Health & Safety – identifying risks using video
There is a renewed focus on thermal imaging technology as a potential tool for identifying raised body temperatures, as indicators of fever and therefore infection yet the technology remains unproven. Longer-range deployments that take readings from a distance result in false positives and run the risk of causing unnecessary fear and operational disruption. Yet there is more optimism for shorter range applications used as an indication of potential infection rather than a positive diagnosis.
These and edge analytics cameras can be easily added to existing systems to provide automated alerts at key points, most obviously entrances. Having such intelligence could allow security and health and safety teams to intervene more quickly.
They can also make use of the advanced search capabilities offered by meta filtering, which will allow them to automatically review recorded footage and track an individual’s movements across the site, identifying areas they went, and people they came into close contact with.
Using metadata may also help site managers to more quickly understand and adapt to changing footfall pressures at healthcare facilities, with rapid and easy-to-use heatmapping functions giving insight into the way people move around and congregate in key locations, including temporary care centres.
Of course the risks posed by crowd control failings can be managed the old-fashioned way, by managers and staff on the ground watching what’s going on.
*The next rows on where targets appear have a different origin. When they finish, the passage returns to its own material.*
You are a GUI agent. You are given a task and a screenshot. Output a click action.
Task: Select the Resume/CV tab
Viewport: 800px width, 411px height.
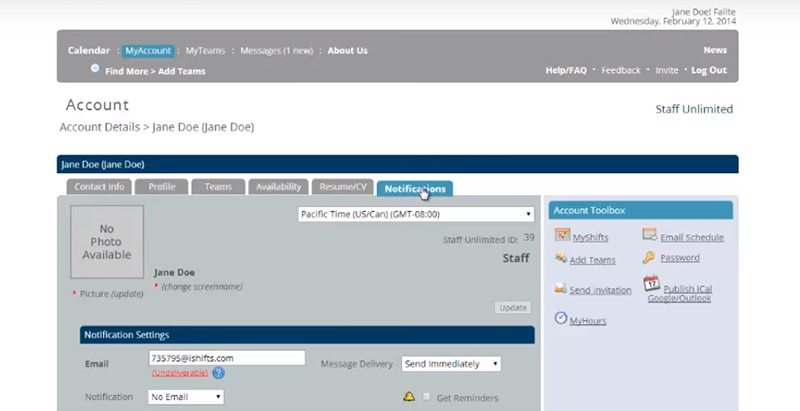point(343,187)
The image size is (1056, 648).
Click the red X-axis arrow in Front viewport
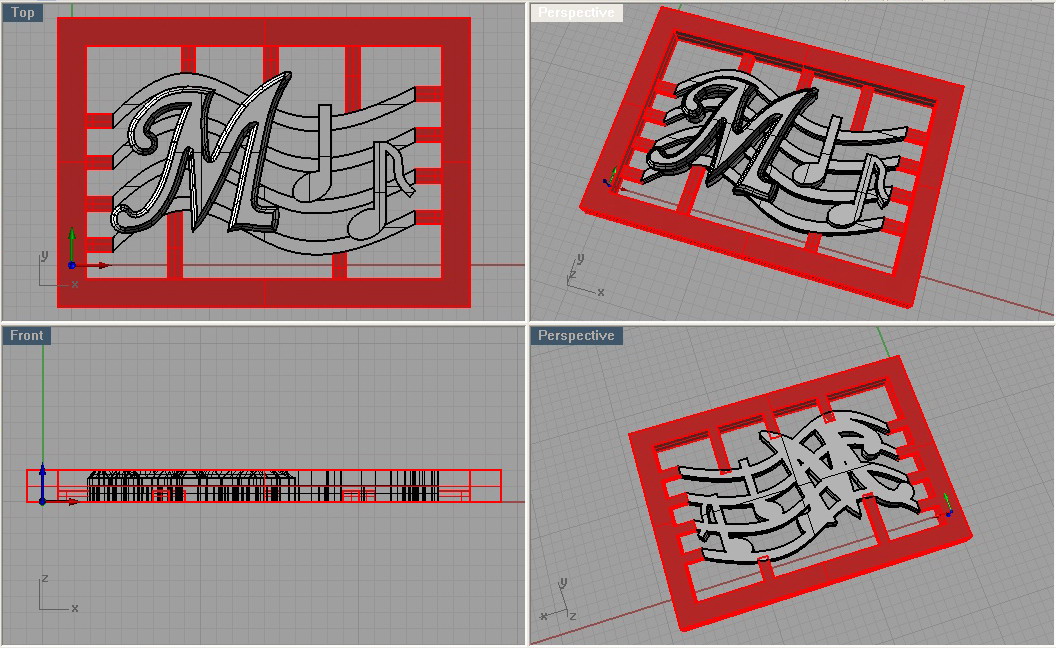pyautogui.click(x=73, y=501)
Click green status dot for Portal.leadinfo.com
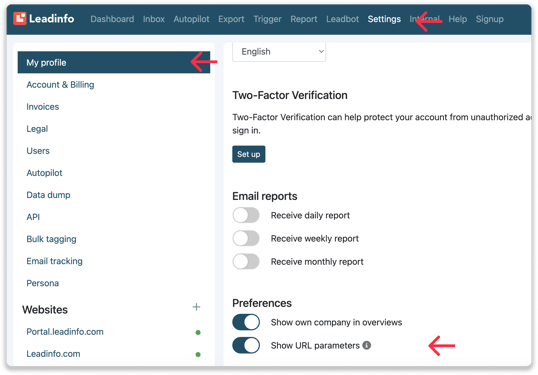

But video heatmapping reveals pinch-points and recurring hotspots from a distance and can highlight risks that hard-pressed front-line staff may overlook because they are so busy.
Security operations under pressure – video takes the strain
Finally, as normal operations come under pressure, it will be more important than ever to maintain good security. So all those video surveillance tools we’ve been investing in over the last few years may prove more vital than ever – whether that’s the latest 360-degree cameras giving a complete view across all areas, in all lighting conditions, or the latest analytics giving early warning of behaviour such as shoppers attempting to bulk-buy scarce items.
Much will change in the next few weeks – video will be one of the tools we have to manage that change safely.